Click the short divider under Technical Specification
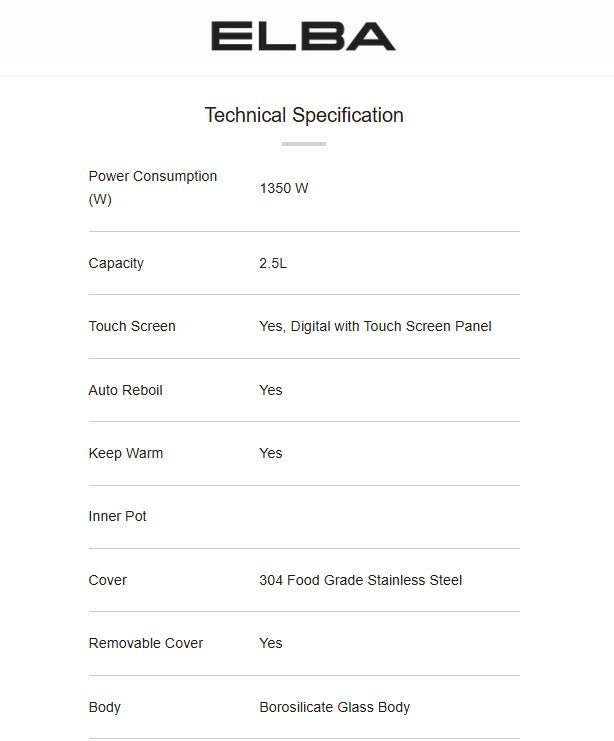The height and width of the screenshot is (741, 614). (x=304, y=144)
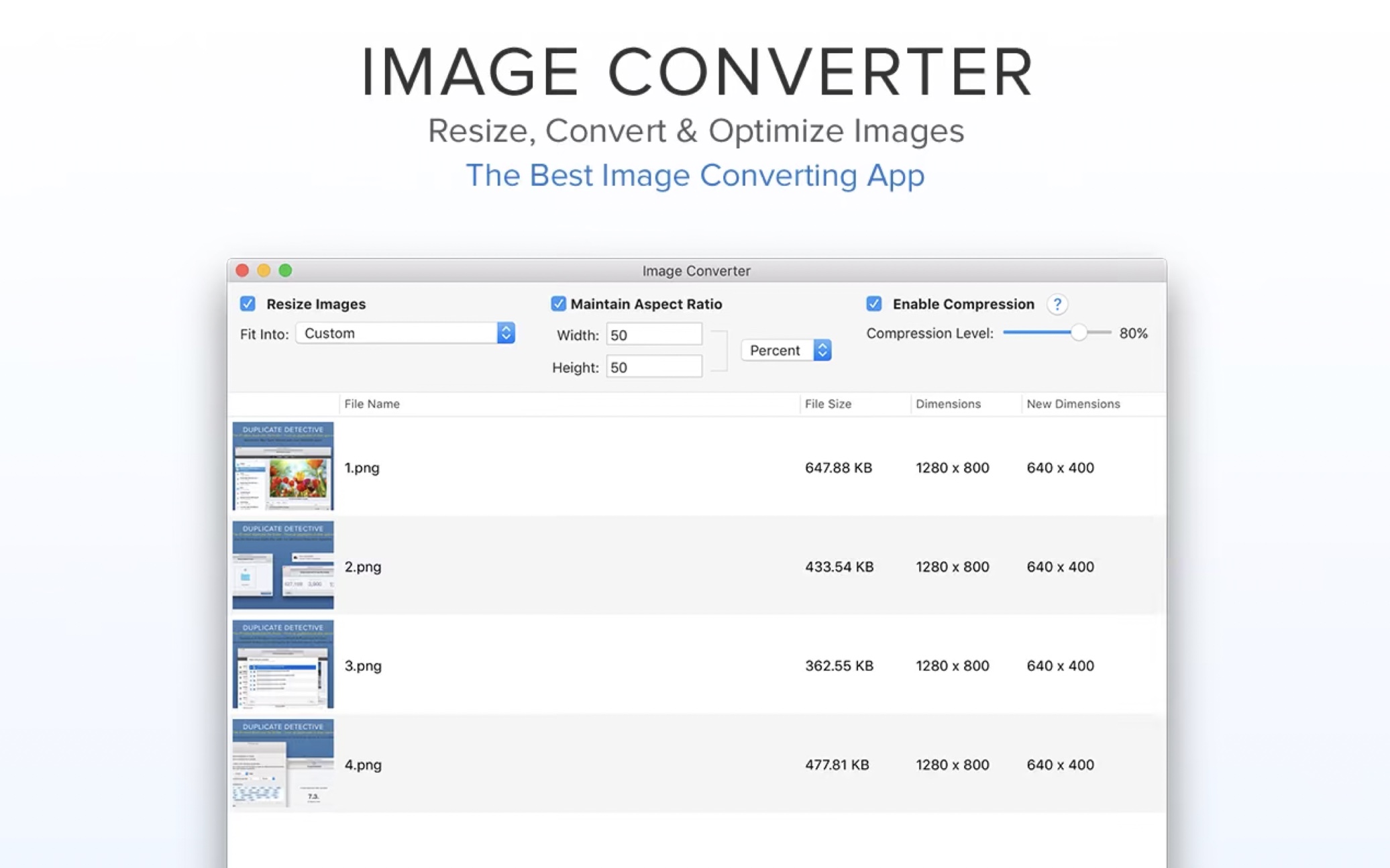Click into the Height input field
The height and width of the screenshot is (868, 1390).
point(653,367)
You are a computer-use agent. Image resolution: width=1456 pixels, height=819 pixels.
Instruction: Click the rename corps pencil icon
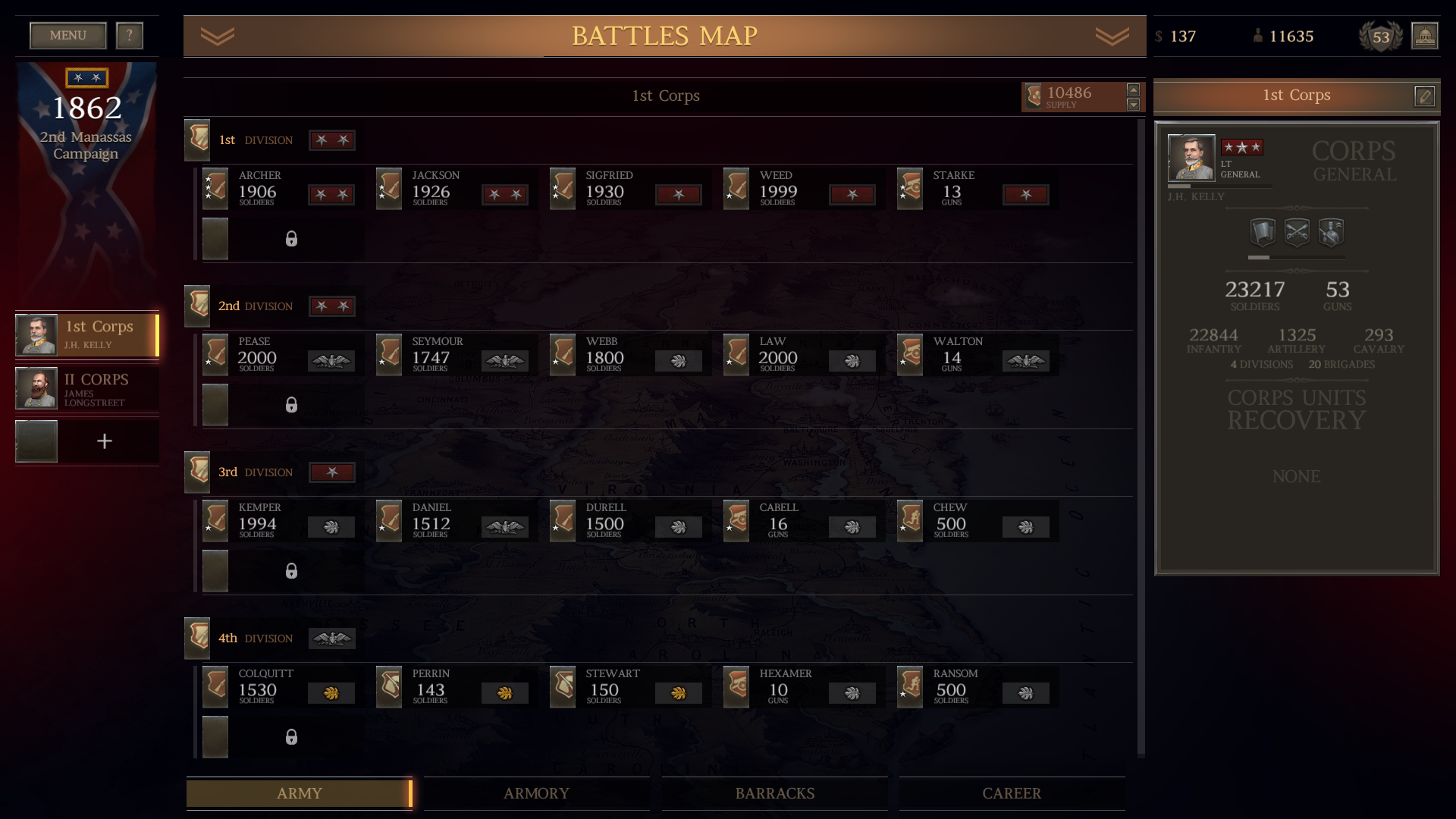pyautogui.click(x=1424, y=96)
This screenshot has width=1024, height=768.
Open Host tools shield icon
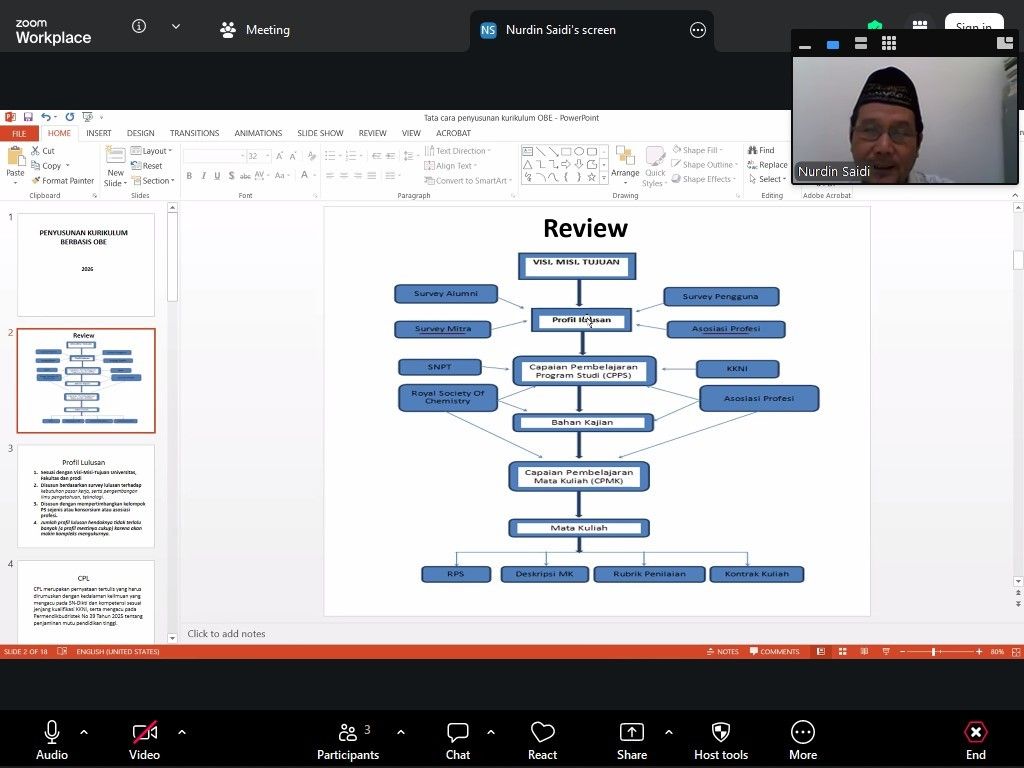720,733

·····

[GIVEN EXERCISE]:
Update the rows above by replacing "icon" with "button" and changing nothing else. Leave the pictures out of your answer.

[OUTPUT FOR THIS EXERCISE]:
Click the short divider under Technical Specification
The height and width of the screenshot is (741, 614). (x=304, y=144)
Click into the Height input field
The height and width of the screenshot is (868, 1390).
point(653,367)
You are a computer-use agent. Image resolution: width=1456 pixels, height=819 pixels.
Instruction: Click the rename corps pencil button
pyautogui.click(x=1424, y=96)
This screenshot has width=1024, height=768.
Open Host tools shield button
720,733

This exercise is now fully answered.